Lack of support shelved 1975 study
Of the 5,000 Orange County residents mailed four levee studies by the Army Corps of Engineers in 1975, only 132 showed up for a forum seeking input at Carl Godwin Auditorium.
Of those, only 15 made public comments.
Would that number be more these days, after the destruction caused by Hurricane Ike’s devastating storm surge?
The least expensive plan 33 years ago would have cost $112 million and included three independent levee and flood wall systems designed to protect Bridge City, Chemical Row and the tri-cities area (Orange, Pinehurst and West Orange). The most costly proposal included a system of levees and flood walls running from north of the Bessie Heights area, south of Bridge City and Chemical Row and north to the Echo Community.
The proposals were never heard from again, at least by the public.
Bridge City Mayor Kirk Roccaforte said this week there has been some off-handed discussion about levee systems among county and city officials, although it is “mostly talk.”

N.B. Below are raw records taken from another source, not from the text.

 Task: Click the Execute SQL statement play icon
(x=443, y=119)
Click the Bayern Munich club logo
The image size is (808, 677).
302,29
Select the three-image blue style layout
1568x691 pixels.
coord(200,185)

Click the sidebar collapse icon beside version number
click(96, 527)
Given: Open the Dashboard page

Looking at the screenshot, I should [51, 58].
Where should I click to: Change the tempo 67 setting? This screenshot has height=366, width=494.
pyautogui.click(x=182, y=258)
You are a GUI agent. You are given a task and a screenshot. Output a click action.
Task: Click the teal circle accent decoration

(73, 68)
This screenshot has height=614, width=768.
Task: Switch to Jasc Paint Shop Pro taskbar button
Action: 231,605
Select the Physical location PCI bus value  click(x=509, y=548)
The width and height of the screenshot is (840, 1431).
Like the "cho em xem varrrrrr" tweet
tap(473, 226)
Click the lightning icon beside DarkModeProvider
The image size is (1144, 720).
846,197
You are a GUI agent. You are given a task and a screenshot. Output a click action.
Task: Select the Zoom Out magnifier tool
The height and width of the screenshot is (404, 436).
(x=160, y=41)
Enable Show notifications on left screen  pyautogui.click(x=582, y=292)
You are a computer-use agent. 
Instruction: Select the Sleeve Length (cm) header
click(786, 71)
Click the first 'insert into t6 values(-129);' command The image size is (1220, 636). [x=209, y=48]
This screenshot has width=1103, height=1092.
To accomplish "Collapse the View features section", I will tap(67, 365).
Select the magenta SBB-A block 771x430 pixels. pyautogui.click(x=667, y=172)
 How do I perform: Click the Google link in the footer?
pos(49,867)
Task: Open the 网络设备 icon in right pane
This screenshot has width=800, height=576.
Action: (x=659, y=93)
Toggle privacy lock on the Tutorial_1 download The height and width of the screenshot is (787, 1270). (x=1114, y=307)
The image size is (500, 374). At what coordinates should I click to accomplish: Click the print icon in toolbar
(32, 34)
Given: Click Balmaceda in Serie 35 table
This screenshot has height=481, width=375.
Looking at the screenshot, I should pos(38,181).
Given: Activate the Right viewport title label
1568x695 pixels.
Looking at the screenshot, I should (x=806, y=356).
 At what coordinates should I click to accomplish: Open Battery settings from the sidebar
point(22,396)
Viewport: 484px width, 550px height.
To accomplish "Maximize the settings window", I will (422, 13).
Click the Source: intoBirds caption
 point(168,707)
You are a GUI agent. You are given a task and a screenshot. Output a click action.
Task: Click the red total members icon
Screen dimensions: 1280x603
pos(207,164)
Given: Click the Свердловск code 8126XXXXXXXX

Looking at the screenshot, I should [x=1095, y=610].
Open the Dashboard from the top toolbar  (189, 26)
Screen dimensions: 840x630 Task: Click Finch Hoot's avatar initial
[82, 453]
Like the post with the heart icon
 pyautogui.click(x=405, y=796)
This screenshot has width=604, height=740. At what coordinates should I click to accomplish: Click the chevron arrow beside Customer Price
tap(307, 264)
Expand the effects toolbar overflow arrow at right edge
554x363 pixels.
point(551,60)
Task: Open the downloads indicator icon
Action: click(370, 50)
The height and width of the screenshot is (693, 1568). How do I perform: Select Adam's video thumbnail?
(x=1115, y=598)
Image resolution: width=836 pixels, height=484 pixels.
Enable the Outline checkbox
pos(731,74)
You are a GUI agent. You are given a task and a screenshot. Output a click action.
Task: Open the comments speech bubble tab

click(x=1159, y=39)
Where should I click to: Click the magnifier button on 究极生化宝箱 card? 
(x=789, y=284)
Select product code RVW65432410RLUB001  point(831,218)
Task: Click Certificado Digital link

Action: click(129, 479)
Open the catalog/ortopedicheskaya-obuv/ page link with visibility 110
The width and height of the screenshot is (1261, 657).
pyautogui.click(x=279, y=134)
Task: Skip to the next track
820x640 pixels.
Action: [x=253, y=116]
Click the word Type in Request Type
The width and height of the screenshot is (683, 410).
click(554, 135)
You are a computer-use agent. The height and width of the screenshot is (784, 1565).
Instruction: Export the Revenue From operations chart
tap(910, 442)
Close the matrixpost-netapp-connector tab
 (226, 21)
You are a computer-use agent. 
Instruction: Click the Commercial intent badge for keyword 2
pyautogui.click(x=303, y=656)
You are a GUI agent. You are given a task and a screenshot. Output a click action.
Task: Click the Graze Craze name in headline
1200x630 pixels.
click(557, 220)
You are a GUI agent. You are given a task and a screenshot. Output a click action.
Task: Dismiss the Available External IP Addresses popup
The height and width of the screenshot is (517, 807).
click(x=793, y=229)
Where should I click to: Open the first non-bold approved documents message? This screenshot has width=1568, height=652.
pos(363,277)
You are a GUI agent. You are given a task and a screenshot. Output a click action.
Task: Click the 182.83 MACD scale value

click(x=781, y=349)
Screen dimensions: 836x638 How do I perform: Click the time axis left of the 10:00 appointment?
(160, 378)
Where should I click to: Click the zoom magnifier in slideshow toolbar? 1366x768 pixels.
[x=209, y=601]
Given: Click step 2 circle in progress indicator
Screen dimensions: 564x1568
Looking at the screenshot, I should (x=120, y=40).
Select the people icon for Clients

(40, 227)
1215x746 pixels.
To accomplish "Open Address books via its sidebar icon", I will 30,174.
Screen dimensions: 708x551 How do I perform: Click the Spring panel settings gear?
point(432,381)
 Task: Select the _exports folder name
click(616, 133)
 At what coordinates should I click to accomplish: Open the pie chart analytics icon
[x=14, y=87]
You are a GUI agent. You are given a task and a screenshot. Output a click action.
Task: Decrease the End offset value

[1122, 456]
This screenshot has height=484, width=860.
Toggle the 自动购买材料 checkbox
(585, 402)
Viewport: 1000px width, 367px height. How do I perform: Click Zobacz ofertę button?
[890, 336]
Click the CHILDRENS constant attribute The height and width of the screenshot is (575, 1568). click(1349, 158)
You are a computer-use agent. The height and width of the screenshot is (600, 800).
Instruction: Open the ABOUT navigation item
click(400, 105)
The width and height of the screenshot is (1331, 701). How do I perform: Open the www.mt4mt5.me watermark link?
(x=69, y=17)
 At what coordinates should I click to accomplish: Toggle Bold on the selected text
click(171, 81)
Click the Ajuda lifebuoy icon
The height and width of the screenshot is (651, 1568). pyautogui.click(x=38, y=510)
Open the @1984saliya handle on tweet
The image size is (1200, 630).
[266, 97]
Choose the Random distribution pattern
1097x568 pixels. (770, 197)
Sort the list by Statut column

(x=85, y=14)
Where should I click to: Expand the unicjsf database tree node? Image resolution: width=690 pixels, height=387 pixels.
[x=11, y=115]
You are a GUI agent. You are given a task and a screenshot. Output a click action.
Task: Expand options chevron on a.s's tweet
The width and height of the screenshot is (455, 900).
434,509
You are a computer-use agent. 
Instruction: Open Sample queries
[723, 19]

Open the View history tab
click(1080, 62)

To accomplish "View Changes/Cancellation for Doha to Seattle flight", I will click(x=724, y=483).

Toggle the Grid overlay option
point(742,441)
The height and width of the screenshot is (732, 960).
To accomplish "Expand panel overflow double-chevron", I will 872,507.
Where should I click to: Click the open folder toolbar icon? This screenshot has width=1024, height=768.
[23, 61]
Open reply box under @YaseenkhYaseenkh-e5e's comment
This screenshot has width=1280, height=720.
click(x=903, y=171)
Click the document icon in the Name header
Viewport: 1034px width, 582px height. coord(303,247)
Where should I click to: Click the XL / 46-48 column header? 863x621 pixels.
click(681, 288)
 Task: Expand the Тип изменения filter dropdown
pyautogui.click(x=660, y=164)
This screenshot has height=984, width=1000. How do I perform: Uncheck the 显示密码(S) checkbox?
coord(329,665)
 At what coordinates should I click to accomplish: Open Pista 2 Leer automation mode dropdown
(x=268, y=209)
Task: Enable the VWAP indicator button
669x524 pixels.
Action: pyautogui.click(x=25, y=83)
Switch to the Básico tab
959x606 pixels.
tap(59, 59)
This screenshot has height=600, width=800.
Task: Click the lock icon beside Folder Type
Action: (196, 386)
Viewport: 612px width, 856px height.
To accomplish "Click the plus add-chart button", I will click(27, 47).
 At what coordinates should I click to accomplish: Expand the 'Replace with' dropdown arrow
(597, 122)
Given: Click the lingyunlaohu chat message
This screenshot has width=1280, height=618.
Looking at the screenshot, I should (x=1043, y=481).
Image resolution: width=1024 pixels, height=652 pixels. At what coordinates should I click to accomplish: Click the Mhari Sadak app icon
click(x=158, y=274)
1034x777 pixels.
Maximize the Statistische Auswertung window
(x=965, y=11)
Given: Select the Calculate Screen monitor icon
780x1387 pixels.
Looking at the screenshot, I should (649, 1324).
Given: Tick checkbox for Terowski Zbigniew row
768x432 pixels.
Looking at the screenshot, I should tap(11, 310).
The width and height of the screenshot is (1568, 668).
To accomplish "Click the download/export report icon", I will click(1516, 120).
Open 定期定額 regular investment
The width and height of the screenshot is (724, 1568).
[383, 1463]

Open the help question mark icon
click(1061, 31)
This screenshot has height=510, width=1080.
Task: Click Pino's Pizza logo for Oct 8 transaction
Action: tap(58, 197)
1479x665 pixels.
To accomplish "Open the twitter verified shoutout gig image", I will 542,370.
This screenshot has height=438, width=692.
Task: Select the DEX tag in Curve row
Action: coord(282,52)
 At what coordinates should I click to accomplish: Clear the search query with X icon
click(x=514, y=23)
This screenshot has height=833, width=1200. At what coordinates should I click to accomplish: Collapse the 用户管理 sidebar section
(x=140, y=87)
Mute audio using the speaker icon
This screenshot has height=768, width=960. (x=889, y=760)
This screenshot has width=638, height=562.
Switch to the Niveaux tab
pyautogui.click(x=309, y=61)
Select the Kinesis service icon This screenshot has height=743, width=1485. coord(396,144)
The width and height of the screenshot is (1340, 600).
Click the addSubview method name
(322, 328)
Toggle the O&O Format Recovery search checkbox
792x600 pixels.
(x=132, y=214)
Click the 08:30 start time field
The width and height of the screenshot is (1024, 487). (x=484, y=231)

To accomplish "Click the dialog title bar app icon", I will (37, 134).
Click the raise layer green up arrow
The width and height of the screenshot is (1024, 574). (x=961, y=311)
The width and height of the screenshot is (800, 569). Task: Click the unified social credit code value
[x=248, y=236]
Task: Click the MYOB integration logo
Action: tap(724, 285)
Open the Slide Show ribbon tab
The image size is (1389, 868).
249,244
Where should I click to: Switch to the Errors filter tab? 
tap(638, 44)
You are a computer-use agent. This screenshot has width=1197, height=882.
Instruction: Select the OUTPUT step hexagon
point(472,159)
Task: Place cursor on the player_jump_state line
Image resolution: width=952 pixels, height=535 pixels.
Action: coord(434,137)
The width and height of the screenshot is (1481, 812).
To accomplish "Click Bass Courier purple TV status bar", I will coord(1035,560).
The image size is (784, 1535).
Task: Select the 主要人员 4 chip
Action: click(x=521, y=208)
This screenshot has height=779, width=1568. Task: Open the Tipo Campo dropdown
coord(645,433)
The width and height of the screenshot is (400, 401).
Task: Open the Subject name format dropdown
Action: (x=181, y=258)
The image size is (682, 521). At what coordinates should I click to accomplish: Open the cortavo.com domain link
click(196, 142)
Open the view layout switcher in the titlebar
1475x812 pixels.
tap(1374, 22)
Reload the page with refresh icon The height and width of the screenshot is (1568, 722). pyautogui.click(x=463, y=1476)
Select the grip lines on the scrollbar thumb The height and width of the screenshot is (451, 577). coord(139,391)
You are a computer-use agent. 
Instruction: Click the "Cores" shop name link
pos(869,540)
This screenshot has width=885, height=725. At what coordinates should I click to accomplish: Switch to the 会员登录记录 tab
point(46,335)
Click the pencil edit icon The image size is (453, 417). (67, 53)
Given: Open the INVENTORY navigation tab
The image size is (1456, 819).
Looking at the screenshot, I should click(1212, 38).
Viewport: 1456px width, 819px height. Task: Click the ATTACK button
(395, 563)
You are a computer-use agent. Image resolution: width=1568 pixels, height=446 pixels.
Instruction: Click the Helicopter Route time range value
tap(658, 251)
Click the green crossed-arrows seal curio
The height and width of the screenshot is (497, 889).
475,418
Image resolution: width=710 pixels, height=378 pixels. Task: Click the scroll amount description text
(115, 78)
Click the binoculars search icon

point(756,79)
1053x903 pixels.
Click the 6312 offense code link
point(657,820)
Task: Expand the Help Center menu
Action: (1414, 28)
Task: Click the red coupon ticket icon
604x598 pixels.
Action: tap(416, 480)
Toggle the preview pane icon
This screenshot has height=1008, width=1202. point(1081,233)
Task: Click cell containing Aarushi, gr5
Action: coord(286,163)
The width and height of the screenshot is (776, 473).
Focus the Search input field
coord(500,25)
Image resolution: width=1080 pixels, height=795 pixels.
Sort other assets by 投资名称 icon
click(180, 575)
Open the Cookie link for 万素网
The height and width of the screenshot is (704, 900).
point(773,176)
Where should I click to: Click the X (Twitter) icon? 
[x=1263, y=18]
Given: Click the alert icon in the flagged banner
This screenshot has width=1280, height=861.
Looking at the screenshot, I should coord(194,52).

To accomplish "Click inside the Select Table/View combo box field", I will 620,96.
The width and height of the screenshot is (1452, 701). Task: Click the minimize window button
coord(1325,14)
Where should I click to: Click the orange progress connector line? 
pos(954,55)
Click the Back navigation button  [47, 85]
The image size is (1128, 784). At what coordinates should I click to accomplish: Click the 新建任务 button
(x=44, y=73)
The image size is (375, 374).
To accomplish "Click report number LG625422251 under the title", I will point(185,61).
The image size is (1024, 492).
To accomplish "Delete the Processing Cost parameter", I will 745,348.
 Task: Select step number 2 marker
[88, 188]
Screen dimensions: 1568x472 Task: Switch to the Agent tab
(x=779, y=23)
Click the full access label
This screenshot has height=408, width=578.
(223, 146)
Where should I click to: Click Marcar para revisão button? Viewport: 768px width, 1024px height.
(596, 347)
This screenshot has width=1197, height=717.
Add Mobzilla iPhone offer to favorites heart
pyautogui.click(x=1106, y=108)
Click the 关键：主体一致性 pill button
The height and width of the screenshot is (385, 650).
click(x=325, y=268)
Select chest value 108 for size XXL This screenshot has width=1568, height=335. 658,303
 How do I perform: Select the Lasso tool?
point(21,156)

“I’d like to think we could get some funds through mitigation grants,” he said. “But all the cities would have to go along with it and we’re a long way from that. We really haven’t had any official discussion of it.”
Under federal rules, a local government entity must request a need for flood protection systems and be willing to pay a certain percentage of it. According to 1975 news reports, no official agency was willing to pony up the funds, which would have ranged from $34 million to $61 million with annual maintenance costs starting at $175,000.
Kenneth Yarbrough, 77, attended the forum and remembers criticism from money issues, to potential ecological problems caused by navigational gates that could disrupt regular stream flows in Adams and Cow bayous. There was also a feeling, he says. that levees would trap Orange Countians in high water if northern reservoirs such as Toledo Bend broke.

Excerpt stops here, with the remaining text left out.